▶ **EXERCISE PROMPT**: Can you quote the lines below word for word, from the line containing "The width and height of the screenshot is (915, 570)." to the line containing "The width and height of the screenshot is (1389, 868).", including both of those lines and nothing else?

▶ **SOURCE RECORDS**:
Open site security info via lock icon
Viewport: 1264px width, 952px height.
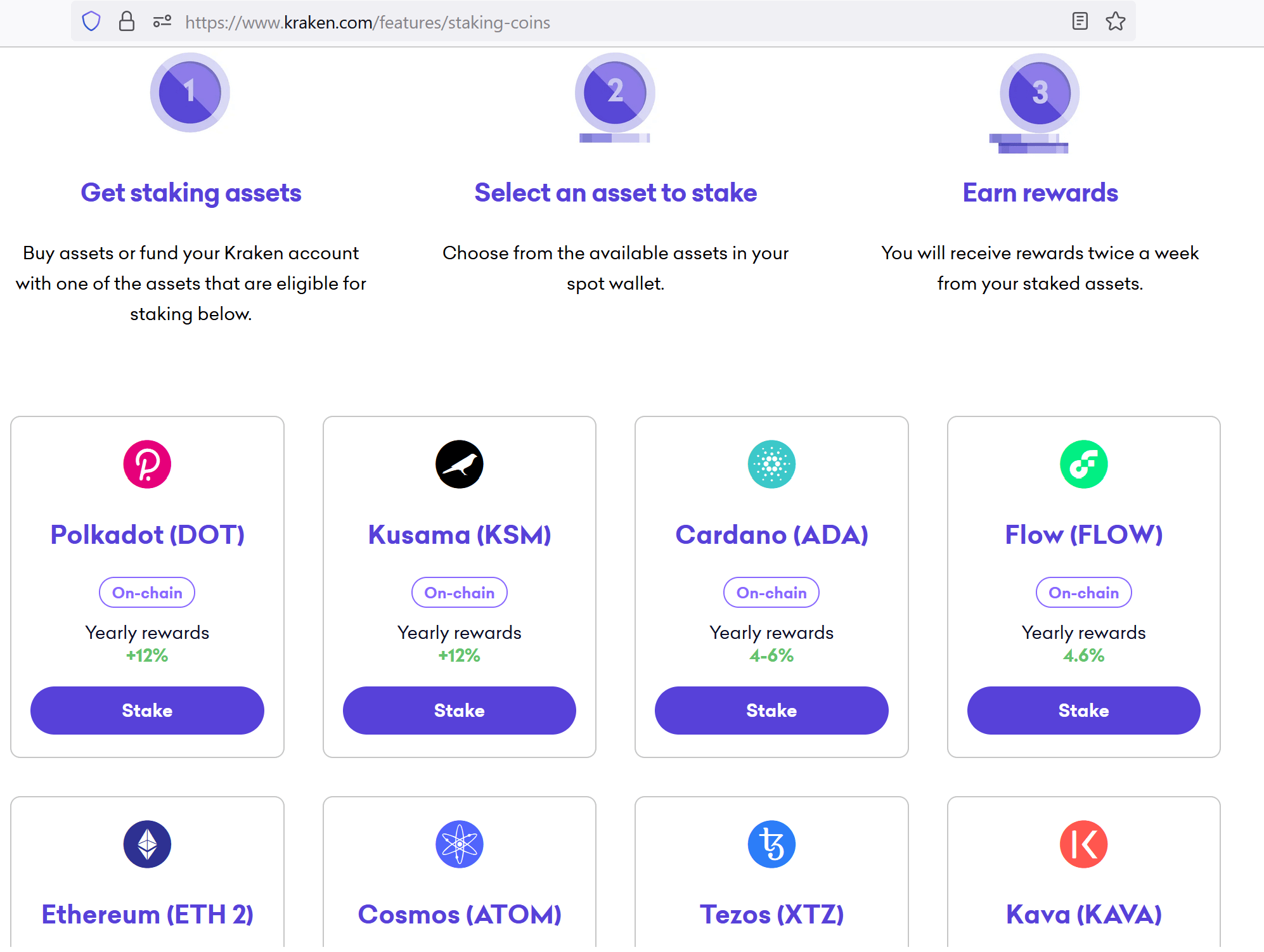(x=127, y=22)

---

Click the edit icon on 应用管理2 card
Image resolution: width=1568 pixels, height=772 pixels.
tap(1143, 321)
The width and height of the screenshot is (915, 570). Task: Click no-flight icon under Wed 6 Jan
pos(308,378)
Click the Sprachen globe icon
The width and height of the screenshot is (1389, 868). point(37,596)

▶ **RESPONSE TO THIS TASK**:
The width and height of the screenshot is (915, 570). Task: Click no-flight icon under Wed 6 Jan
pos(308,378)
Click the Sprachen globe icon
The width and height of the screenshot is (1389, 868). point(37,596)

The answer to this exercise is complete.